#### [原文]

全盛期を代表する「秋のIndication」南野陽子はロングヘアーをばっさりカット! アイドル四天王のひとり南野陽子、時代の転換期にトップに君臨したアイドルたちの軌跡

1987年の阪神タイガース、そして飛ぶ鳥を落とす勢いの南野陽子

1987年は、阪神タイガースにとってこれ以上ないほど災難に見舞われた1年だった。開幕前の3月22日に掛布雅之が酒気帯び運転で逮捕されると、その5日後にはランディ・バースもスピード違反により検挙。シーズンに入っても首脳陣同士のいざこさが相次いだり、以前から囁かれていたバースと吉田義男監督の対立が表面化するなど、チーム内に燻っていた火種が一気に燃え盛ったのだ。

肝心の野球でも、つい2年前のフィーバーが嘘のように負けまくり、球団史上ワーストの83敗(勝率 .331)という惨憺たる成績でフィニッシュ。全試合終了後の10月12日には球団内で意見が分かれた吉田監督の去就について、約8時間にも及ぶ緊急役員会の末に解任が正式決定した。空前絶後の猛虎フィーバーを率いた吉田政権は、わずか3年間で完全瓦解したのである。

その座を引き継いだのはお膝元・兵庫県出身の村山実だった。かつては選手兼任監督も務めた “2代目ミスター・タイガース” が、16年ぶりに古巣に帰ってきたわけだ。

一方この頃、テレビの世界では同じ兵庫県出身の、あるアイドルが飛ぶ鳥を落とす勢いで活躍していた。今や日本が誇る巨大IT企業「電脳雑伎集団」(※1)の社長婦人と言ったほうが通りが良いだろう。そう、南野陽子である。

最盛期の1曲「秋のIndication」アイドルソングらしからぬ変則的構成

阪神のお家騒動が連日スポーツ紙を賑わす最中にリリースされた「秋のIndication」は、ナンノ9枚目のシングルにして4作連続でオリコン1位を獲得。まさに全盛期を代表する1曲といえよう。タイアップした江崎グリコ「セシル コーヒーチョコレート」のCMには本人も出演した。

瀟洒(しょうしゃ)な洋館をバックに、庭園でブラウンのボレロとスカートをひるがえすナンノの姿は清楚でいてエレガンス。同時期のアイドルのなかでも際立つ気品は、兵庫という環境に育まれたものだろうか。商品のキャッチコピー “溶け味、ル・ル・ル” を意識して作られたであろう「♪ ルルルほろ苦い ルルル青春は きっと大切な季節」というサビがCMでは使用されているが、実は原曲ではこのサビは1フレーズしか登場しない。

この曲の特徴は、なんといってもアイドルソングらしからぬ変則的な構成にある。A、A’、A、A’、サビ、A ―― ぱっと見、曲として成立していないようにも思えるが、これを全く違和感なく収めているのが作編曲を担当した萩田光雄の職人技だ。印象的なAメロは同じメロディを短調と長調で反復し、それを繰り返す。まるで秋風に移ろう女心のように。

#### [課題の目標]
上の南野陽子と1987年の阪神タイガースについての記事に名前が出てくる人物を、それぞれフルネームで一度ずつ、すべて挙げてください。

#### [提供データ]
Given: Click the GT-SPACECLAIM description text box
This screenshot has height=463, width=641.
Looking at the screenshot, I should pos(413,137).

...

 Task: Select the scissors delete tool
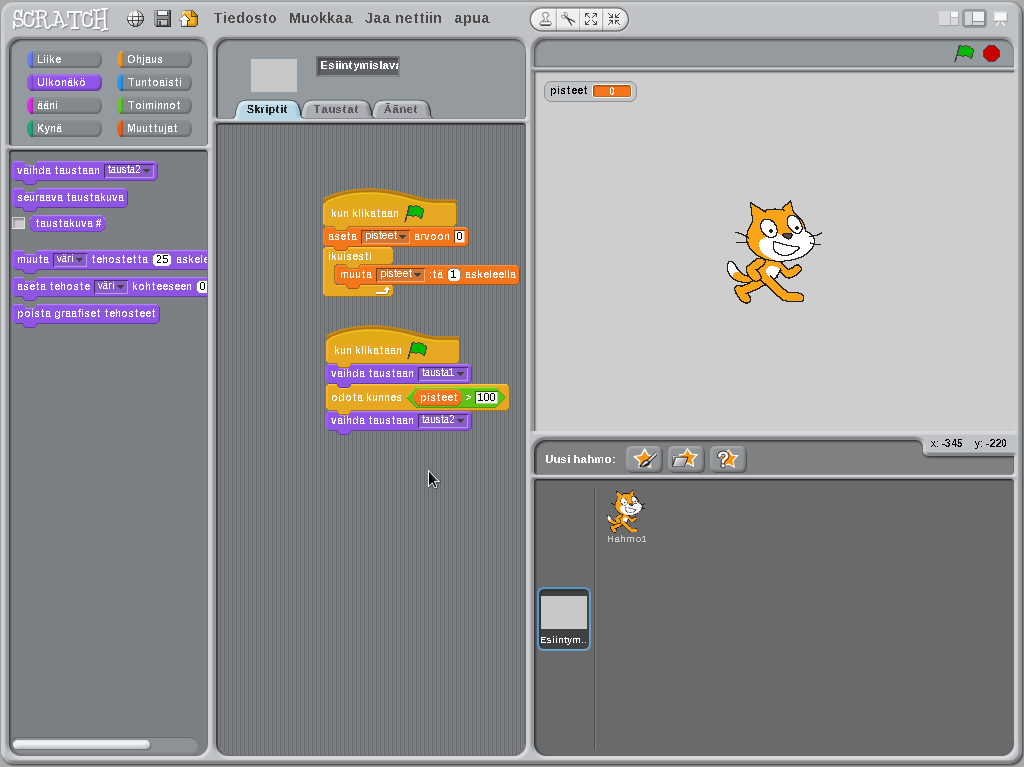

#### [解答]
掛布雅之、ランディ・バース、吉田義男、村山実、南野陽子、萩田光雄